Corinthian Colleges to sell off 85 campuses; close 12 others
by Chris Morran, Consumerist
While most of us spent the July 4th weekend relaxing and trying to not think about work or school, the folks at faltering for-profit education company Corinthian Colleges — operators of Everest University, WyoTech, and Heald College — were busy slapping For Sale signs on almost all of their campuses around the country.
Okay, so maybe no one from CCI was actually placing those campuses on Craigslist, but the company did reach a deal with the Dept. of Education that will result in the sale of 85 schools and the closure of 12 others during the next six months.

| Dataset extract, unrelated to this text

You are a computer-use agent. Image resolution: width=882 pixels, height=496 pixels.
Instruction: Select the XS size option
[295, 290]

Corinthian, which had been receiving around $1.4 billion a year in funding via federal student loans, is currently being sued or under investigation by numerous state and federal authorities for its recruitment and marketing practices.
When CCI failed to turn over documents related to these investigations, the U.S. Dept. of Education put a hold on its access to loan funds, effectively ringing the death knell for the company.

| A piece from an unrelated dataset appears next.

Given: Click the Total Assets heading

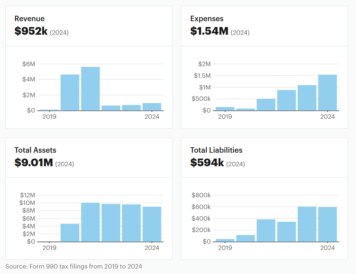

In late June, CCI and Education announced they had reached a tentative agreement to wind down the company’s operations through the sale of campuses and teach-out programs at campuses that were not sold.

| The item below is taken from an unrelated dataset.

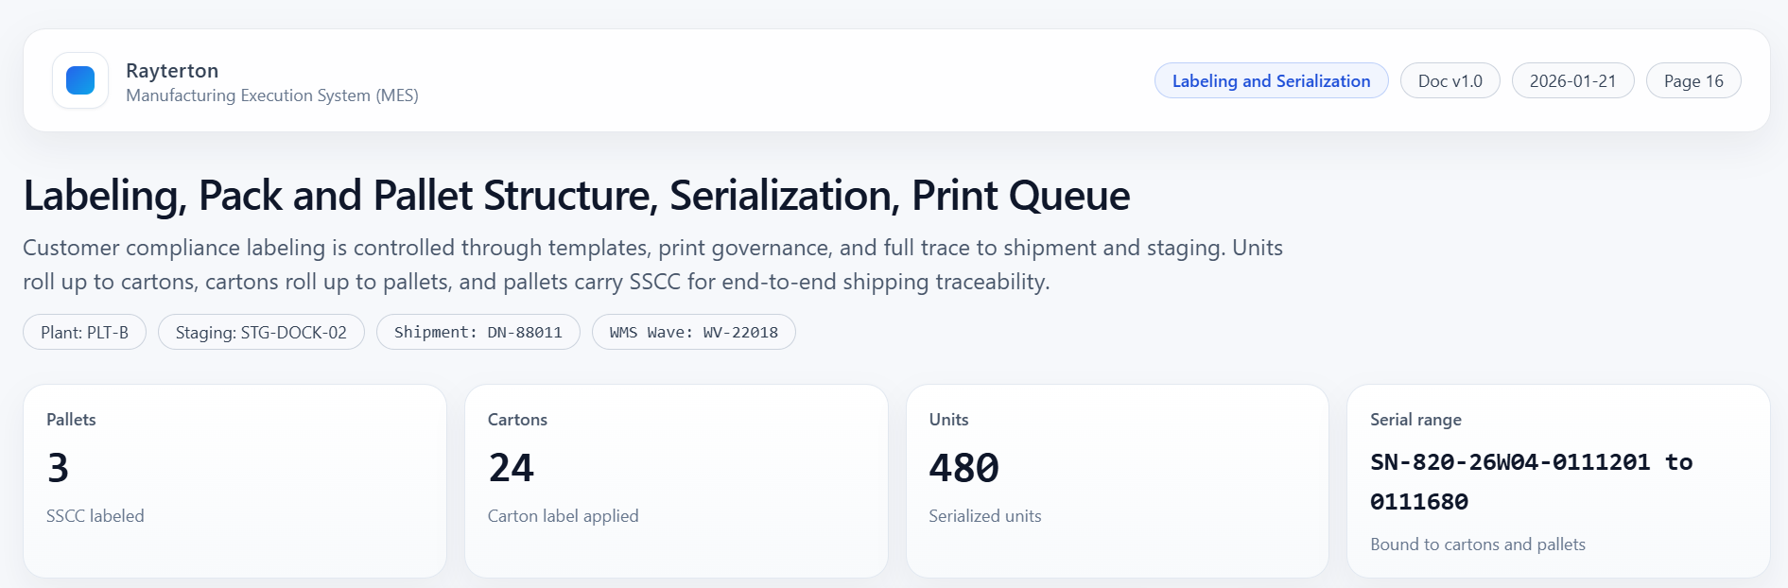Click the Serial range card title
1788x588 pixels.
pos(1415,420)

The two parties were unable to reach a final deal by the July 1 deadline, but talks continued until Thursday evening, when they announced an arrangement that will release $35 million in student aid, under the condition that it can only be used to pay for approved education activities. These include student refunds, payroll expenses, accounts payable, interest and related fees, and related professional fees.
Corinthian can not use federal funding to pay dividends, legal settlements of lawsuits or investigations, or debt repayments.
The school must hire an independent monitor that will have access to Corinthian personnel and budgets “to ensure prudent financial management and see that taxpayer-funded federal student aid dollars are spent well.” This monitor will be responsible for reviewing the campus sales and the teach-out plans.
The dozen schools that will enter the teach-out phase must stop accepting new students.
CCI must also create a reserve fund of at least $30 million for refunds to students.
“We have accepted an operating plan for Corinthian Colleges Inc. that will protect students’ futures and fulfill the Department’s responsibilities to taxpayers moving forward,” U.S. Education Under Secretary Ted Mitchell said.
The actual campuses being closed are not listed in the operating agreement [PDF], though a previous court filing had specifically called out all Heald College campuses as going up for sale.
What’s still not known is whether students at any of the for-sale or teach-out campuses will be given the option of ending their education and having their federal student loans discharged.
Federal law allows for students at closed schools who choose to not continue their education to apply for a 100% discharge of their student loan obligation. Since the sale/teach-out programs could keep those students moving forward with their schooling, the government hopes to not lose out on the $1 billion or more that it could lose through discharge.
In the wake of the initial agreement, a group of 12 U.S. Senators wrote to Education Secretary Arne Duncan, suggesting that students should be given the option of taking the discharge even if their campus is sold to another college.
Additionally, the Senators called on Education to ensure that the buyer(s) of these campuses is not also under investigation.